I feel a bit like Al Pacino in “The Godfather – Part 3” when he shouts, “Just when I thought I was out, they pull me back in!” (Repeated memorably by Silvio Dante in “The Sopranos”.) Now the Supreme Court has granted cert. to resolve one question: “Are human genes patentable?” In isolation, presumably, since I have been explaining to patent “civilians” for years that no one can patent a gene – or any other chemical – as it occurs in situ in the human body and then demand a royalty from anyone using the gene to live.
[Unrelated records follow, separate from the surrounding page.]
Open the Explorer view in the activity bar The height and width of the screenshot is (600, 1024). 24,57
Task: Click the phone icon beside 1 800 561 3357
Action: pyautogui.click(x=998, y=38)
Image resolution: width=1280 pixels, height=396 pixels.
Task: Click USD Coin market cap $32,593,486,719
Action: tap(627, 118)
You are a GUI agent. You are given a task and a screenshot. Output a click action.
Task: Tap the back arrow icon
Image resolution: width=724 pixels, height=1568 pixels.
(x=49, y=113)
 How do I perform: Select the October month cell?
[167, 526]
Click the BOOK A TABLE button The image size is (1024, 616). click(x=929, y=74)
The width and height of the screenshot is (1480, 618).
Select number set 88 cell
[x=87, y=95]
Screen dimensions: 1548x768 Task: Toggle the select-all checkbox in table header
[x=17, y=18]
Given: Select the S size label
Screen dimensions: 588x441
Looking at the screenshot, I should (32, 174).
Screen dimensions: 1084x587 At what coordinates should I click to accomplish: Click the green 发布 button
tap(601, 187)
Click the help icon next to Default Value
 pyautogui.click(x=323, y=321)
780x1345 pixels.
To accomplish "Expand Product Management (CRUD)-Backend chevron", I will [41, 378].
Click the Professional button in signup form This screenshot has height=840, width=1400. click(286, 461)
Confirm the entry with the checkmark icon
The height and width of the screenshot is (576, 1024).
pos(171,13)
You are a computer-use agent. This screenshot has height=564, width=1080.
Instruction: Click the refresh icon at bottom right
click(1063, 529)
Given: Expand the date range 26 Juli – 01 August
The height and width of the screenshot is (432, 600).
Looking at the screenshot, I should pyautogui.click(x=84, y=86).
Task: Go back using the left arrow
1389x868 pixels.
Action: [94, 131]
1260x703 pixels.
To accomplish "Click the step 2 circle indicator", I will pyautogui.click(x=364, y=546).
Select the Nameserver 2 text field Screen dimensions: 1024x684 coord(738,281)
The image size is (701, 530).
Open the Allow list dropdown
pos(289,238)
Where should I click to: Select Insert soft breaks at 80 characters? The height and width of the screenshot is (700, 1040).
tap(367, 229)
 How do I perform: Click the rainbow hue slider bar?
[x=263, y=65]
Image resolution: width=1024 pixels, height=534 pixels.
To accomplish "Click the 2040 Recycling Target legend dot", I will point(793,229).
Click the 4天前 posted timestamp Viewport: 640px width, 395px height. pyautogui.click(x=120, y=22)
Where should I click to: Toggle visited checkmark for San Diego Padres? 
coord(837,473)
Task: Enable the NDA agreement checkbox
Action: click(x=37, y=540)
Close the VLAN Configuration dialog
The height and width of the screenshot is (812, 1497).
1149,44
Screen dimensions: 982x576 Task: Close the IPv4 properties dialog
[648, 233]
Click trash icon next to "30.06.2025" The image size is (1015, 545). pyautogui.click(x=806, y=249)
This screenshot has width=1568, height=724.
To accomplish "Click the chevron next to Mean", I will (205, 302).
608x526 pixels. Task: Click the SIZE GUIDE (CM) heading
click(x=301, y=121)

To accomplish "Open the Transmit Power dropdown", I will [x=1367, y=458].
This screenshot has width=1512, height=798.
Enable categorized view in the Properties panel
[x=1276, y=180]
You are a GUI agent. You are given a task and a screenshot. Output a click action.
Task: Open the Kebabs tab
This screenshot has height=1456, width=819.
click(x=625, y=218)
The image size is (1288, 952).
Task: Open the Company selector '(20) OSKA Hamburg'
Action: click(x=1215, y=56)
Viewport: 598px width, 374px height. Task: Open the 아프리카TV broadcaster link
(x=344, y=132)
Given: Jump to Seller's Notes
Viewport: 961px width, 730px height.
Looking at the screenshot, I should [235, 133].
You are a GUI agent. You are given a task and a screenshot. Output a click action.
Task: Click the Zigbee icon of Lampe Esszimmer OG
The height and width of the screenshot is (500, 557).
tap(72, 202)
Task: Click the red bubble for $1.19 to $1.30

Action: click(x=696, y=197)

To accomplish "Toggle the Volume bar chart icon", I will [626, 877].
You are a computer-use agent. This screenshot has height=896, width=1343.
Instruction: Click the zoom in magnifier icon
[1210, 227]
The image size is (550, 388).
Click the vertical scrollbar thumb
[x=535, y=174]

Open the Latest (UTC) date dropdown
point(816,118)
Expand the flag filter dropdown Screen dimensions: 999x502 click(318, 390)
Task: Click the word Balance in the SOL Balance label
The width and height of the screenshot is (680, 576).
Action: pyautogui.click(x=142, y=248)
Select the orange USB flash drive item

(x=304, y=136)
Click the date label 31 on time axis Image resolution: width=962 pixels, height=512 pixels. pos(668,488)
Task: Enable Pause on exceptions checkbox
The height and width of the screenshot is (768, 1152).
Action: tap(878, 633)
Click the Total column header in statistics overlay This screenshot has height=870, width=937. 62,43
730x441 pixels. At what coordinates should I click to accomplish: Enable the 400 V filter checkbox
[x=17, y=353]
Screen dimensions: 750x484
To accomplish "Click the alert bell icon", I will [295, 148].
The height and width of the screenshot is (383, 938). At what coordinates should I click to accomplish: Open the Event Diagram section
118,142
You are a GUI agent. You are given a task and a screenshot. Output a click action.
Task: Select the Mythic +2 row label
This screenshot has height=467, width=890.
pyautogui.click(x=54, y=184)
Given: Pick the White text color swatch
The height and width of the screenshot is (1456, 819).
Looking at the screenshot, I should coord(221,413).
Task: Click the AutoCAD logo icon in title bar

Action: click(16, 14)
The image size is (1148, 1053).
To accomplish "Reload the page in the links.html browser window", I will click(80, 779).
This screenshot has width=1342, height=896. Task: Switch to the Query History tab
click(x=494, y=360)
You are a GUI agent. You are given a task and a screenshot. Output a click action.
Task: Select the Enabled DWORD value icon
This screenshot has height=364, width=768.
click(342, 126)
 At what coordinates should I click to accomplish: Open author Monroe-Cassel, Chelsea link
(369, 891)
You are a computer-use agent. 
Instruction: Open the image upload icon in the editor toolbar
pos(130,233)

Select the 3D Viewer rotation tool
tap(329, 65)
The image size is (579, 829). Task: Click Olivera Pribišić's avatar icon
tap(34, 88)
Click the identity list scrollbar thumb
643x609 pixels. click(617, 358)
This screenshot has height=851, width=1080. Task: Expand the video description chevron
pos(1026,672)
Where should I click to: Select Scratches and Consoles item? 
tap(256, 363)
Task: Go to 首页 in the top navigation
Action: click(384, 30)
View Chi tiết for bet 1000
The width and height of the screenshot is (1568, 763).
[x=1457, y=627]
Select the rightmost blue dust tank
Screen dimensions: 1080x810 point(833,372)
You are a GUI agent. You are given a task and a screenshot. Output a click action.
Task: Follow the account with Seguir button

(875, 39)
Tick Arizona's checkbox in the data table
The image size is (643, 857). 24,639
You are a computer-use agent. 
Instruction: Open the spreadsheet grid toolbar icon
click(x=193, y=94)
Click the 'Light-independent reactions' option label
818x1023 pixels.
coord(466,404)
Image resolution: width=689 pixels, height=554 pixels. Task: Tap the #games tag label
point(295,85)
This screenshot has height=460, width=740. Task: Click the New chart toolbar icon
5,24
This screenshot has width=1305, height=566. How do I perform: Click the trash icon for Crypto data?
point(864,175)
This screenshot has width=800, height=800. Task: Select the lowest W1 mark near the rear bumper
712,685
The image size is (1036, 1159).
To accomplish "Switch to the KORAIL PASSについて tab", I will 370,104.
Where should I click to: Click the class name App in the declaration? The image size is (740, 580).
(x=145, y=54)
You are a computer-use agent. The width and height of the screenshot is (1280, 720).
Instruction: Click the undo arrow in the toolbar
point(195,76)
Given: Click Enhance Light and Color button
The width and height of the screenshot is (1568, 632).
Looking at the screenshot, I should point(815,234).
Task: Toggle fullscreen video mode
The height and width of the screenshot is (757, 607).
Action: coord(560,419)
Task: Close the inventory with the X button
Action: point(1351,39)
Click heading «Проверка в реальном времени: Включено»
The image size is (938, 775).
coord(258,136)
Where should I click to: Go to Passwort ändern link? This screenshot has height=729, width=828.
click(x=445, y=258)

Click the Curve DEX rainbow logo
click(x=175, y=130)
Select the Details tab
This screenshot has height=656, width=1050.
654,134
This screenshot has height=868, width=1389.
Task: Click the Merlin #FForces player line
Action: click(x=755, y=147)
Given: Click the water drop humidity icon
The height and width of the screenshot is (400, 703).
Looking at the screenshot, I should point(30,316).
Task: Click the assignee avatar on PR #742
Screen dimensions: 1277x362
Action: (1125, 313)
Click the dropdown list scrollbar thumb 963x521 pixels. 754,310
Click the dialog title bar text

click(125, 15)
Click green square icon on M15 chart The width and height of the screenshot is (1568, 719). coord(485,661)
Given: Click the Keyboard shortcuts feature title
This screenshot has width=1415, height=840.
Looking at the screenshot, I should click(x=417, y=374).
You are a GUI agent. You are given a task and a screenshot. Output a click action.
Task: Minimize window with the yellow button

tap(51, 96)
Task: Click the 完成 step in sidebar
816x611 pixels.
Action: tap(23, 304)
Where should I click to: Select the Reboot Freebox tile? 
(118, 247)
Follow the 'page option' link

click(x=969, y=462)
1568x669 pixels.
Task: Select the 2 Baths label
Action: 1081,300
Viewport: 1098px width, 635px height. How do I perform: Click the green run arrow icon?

Of course, defining what the term “human gene” means will be a major part of the opinion. If you would like to see a cogent review of the steps necessary to obtain the ca. 100,000 bp BRCA1 gene (including introns and exons) AND then the steps needed to produce the mRNA and reverse transcribe it into “Myriad-made” BRCA1 cDNA having only about 5914 bp (and no introns), take a look at the amicus brief filed by Gilead on Oct. 29, 2010 (s. 2). It certainly impressed Judge Moore, who came close to splitting with Judge Lourie and finding that the isolated BRCA 1 gene (100K bp) is a patent-ineligible natural product, while the cDNA (eg, claim 2 of the ‘282 patent) is a non-naturally occurring product. Perhaps that is the ultimate holding that awaits us, but it could be worse.
The legal answer to this question will duck the broader question of whether or not any “genes” isolated and purified from any creature – plant or animal – are patent-ineligible natural products. Given the importance of this question to, say, agricultural biotechnology, it may not be long before the question presented is much, much broader.